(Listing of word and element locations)
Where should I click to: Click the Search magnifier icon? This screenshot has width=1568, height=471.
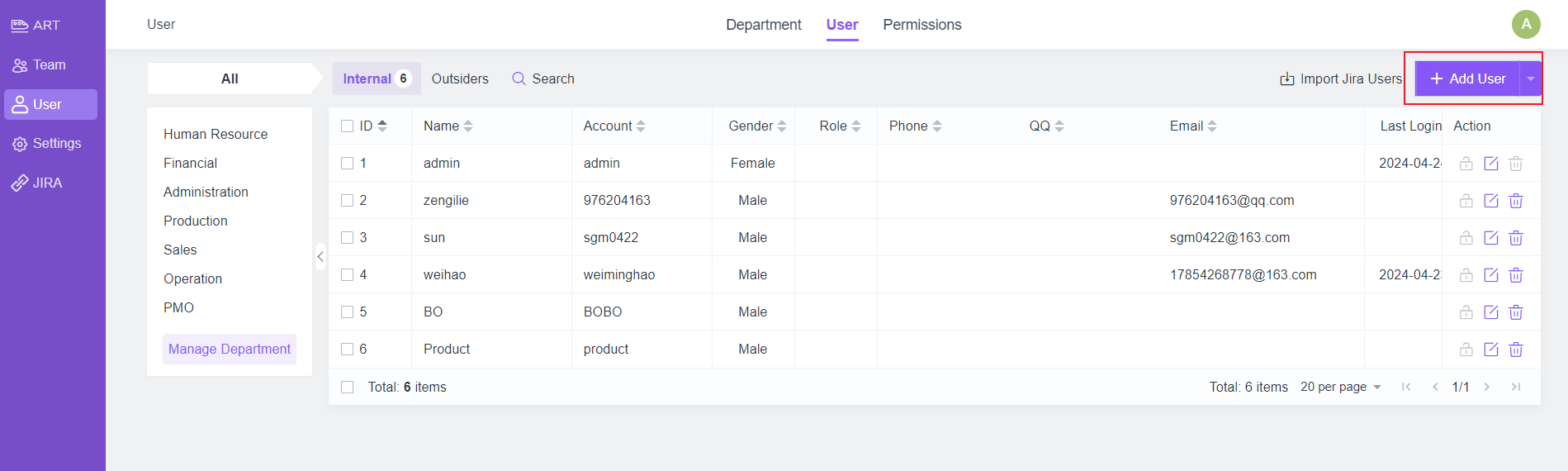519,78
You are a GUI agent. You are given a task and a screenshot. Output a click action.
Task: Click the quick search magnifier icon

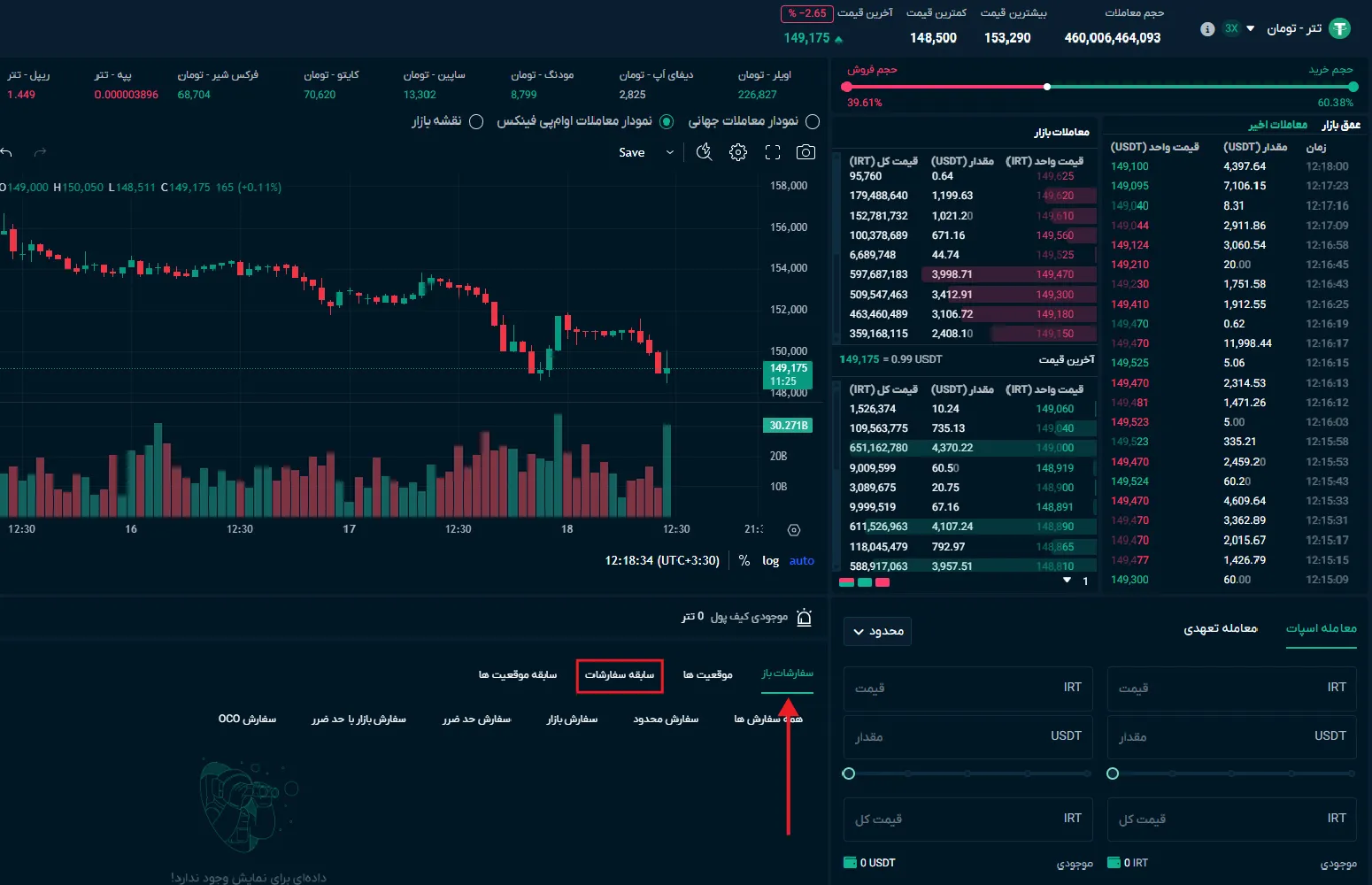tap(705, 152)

TASK DESCRIPTION - Add 5 to every coordinate value in the answers in the listing above, then write out every line again, requests included. Leave the pictures out of your output.

EXERCISE ANSWER -
Where should I click to: Click the Search magnifier icon? This screenshot has width=1568, height=471.
524,83
You are a GUI agent. You are given a task and a screenshot. Output a click action.
Task: Click the quick search magnifier icon

tap(710, 157)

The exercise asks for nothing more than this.